==== Dataset records ====
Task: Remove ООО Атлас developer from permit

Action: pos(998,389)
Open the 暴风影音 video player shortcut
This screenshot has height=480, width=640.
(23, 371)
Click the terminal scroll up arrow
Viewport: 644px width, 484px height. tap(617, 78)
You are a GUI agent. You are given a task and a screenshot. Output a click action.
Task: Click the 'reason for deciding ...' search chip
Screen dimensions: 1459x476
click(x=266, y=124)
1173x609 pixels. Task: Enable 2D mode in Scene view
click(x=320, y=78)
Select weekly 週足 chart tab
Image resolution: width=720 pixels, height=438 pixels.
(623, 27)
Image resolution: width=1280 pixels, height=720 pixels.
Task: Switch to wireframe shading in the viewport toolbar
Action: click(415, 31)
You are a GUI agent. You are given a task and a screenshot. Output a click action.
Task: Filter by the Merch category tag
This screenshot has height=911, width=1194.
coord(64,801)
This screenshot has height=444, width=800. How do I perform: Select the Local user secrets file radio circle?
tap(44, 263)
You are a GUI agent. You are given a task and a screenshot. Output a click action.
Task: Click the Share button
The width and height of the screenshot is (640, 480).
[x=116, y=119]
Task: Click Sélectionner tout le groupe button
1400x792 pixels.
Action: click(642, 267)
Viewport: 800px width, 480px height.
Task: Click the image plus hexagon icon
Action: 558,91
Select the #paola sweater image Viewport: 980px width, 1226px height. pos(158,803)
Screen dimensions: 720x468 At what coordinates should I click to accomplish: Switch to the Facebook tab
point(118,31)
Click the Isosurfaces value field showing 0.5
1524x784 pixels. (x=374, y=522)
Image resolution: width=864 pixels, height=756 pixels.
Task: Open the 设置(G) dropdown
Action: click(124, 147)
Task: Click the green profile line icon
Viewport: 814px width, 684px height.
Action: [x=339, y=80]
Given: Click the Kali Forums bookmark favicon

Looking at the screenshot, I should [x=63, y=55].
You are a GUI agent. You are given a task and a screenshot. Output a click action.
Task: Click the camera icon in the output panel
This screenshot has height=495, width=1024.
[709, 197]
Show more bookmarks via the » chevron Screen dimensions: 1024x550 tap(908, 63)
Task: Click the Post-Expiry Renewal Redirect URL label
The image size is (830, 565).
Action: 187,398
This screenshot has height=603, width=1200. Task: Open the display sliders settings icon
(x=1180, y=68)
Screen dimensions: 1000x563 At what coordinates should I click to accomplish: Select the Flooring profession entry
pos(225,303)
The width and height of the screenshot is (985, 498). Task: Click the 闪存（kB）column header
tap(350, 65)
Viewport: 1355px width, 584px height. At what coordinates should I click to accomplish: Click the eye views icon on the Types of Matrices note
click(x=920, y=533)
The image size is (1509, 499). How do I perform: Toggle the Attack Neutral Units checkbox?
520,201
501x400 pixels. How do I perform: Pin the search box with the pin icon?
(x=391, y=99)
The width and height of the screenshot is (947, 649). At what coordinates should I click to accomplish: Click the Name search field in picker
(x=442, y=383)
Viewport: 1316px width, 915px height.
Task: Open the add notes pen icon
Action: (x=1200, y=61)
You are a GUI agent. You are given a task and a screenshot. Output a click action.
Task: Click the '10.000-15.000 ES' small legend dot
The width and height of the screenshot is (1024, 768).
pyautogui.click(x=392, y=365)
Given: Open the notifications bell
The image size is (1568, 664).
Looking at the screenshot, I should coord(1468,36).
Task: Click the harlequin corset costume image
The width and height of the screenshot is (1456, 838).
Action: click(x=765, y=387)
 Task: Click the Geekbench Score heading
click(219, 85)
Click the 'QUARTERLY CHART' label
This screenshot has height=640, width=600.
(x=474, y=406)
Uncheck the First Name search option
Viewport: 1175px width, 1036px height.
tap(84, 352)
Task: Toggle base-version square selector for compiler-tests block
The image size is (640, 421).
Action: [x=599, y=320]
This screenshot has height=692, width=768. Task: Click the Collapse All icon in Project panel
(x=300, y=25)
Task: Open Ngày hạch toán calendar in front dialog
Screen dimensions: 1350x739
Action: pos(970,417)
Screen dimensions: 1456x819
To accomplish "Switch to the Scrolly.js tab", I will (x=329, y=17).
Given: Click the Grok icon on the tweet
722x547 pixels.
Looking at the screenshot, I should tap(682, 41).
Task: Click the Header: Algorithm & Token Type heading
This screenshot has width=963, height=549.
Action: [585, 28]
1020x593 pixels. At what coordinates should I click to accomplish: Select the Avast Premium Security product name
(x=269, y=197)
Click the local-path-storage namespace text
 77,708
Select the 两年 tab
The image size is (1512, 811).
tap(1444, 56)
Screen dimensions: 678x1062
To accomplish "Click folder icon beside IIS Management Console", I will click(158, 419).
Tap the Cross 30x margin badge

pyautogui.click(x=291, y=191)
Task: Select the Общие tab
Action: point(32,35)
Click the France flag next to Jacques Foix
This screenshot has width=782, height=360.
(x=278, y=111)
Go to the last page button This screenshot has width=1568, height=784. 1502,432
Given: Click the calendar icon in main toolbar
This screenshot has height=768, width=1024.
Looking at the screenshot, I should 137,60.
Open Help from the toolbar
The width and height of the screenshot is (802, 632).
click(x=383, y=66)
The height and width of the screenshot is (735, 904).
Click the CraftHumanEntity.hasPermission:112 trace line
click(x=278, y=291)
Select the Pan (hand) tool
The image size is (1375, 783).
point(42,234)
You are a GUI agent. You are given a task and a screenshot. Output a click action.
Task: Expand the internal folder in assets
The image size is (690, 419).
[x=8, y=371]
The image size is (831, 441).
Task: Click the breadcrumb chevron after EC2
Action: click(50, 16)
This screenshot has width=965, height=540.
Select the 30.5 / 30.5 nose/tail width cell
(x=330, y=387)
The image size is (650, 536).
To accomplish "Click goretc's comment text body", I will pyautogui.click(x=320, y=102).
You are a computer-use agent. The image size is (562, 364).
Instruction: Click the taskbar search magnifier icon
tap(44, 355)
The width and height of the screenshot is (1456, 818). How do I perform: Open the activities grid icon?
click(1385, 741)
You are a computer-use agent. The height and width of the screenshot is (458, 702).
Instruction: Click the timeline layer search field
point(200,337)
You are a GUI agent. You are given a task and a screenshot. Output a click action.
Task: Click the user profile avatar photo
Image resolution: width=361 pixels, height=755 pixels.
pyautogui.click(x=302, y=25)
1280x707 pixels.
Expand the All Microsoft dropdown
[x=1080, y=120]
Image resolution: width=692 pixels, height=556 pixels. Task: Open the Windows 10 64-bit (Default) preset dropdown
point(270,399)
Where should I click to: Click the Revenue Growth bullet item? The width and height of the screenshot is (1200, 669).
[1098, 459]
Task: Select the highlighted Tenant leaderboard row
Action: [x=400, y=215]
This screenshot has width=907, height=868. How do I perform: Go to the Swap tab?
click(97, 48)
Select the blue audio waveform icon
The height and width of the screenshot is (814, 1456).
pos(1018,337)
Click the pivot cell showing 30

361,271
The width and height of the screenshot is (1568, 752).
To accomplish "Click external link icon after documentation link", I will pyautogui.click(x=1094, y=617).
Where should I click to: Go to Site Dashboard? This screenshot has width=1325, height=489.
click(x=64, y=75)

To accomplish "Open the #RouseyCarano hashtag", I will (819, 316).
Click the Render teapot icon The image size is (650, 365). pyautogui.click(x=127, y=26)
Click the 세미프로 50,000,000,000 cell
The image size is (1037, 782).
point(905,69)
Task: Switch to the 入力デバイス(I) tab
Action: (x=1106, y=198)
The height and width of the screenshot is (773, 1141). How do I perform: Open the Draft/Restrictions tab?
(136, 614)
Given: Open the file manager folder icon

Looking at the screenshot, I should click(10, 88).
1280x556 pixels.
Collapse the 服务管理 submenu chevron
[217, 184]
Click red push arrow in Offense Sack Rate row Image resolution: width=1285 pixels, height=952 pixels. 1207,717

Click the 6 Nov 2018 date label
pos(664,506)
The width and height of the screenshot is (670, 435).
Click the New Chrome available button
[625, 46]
====
**Work item:** Could you set down, exactly as written, the lines above between the one holding "Task: Click the Header: Algorithm" and the one holding "Select the Pan (hand) tool", inclusive, and nothing more?

**Response box:**
Task: Click the Header: Algorithm & Token Type heading
This screenshot has width=963, height=549.
Action: [585, 28]
1020x593 pixels. At what coordinates should I click to accomplish: Select the Avast Premium Security product name
(x=269, y=197)
Click the local-path-storage namespace text
 77,708
Select the 两年 tab
The image size is (1512, 811).
tap(1444, 56)
Screen dimensions: 678x1062
To accomplish "Click folder icon beside IIS Management Console", I will click(158, 419).
Tap the Cross 30x margin badge

pyautogui.click(x=291, y=191)
Task: Select the Общие tab
Action: point(32,35)
Click the France flag next to Jacques Foix
This screenshot has width=782, height=360.
(x=278, y=111)
Go to the last page button This screenshot has width=1568, height=784. 1502,432
Given: Click the calendar icon in main toolbar
This screenshot has height=768, width=1024.
Looking at the screenshot, I should 137,60.
Open Help from the toolbar
The width and height of the screenshot is (802, 632).
click(x=383, y=66)
The height and width of the screenshot is (735, 904).
Click the CraftHumanEntity.hasPermission:112 trace line
click(x=278, y=291)
Select the Pan (hand) tool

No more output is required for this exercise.